I'm glad I'm not alone in having a much easier time staying in DAI than in TW3--which is way more fatiguing. It's not even a matter of challenge anymore. I've figured out a build that makes combat quite tractable on the Normal setting. It's more like everything feels like pulling teeth. Just trying to manage some gear and sell off excess inventory is a lengthy exercise that just breaks up what I want to be doing. Wrong merchant? He has no more money? His icon disappeared from the map because he went to sleep? I have to run across 3 towns to do all the buying, selling and crafting? What is up with all these materials to dismantle this way, and combine that way?

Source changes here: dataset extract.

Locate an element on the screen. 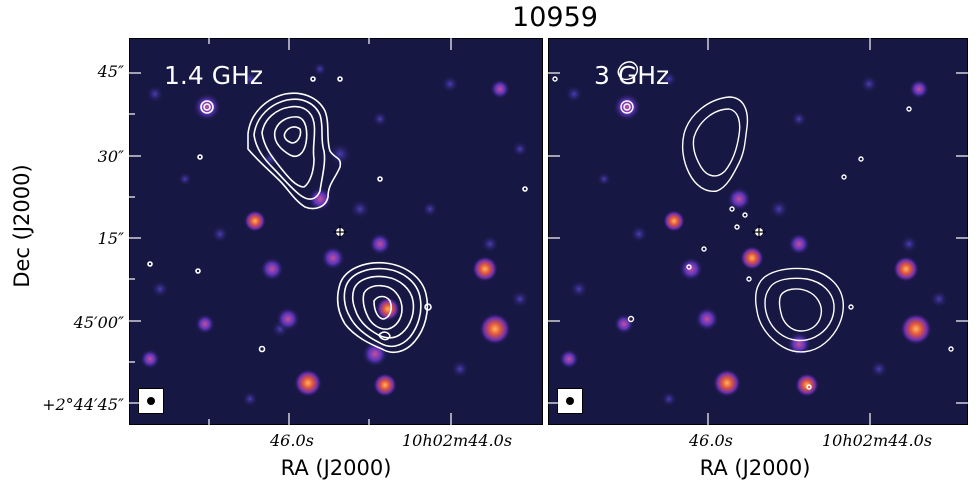 Image resolution: width=979 pixels, height=488 pixels. y-tick-label: +2°44′45″ is located at coordinates (83, 404).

Will these puny runes ever get any good? Ugh!
And yeah, I wish I could smack Roach over the head and carry him across those little climbs and drops he can't manage.
The main reason I had an easier time staying in DA:I is probably my companions, for self-explanatory reasons, and also the major missions. While TW3 is great for what it is, my biggest gripe with it was how every major objective is broken up into a very long series of open world tasks that sometime feel like fetch quests. Just when I expect something very interesting to happen, I find out I have to collect 5 more things or brainwash two more people.
The climactic moments in TW3 get drowned out by this open world structure. Even though I have to do a bunch exploration bullsh*t in DA:I to colelct enough power for major missions, atleast I know I'm working towards a major event, and those major events get to stand out in their isolated instances. When I think of DA:I, I remember Adamant Keep, Winter Palace, attack on Haven, companion quests, Wild Arbor, etc. When I think of TW3, my memories of the Baron's quests and the attack on Kaer Morhen get jumbled with memories of having to do a billion other tiny little chore-like things that tested my patience after awhile.
One could argue that's more of a "realistic" experience because yeah, you got to do alot of little things to make big things happen. But it's one thing to work like this physically in real life, but it doesn't work for me as a game, because really I'm just sitting here for two hours pushing "E" to interact, hoping something huge is going to happen any moment.
Roach, however, I like
He's super fast and runs fairly well, which I can't say for the IQ's horse. Which works out anyway, because I would prefer running with my companions regardless.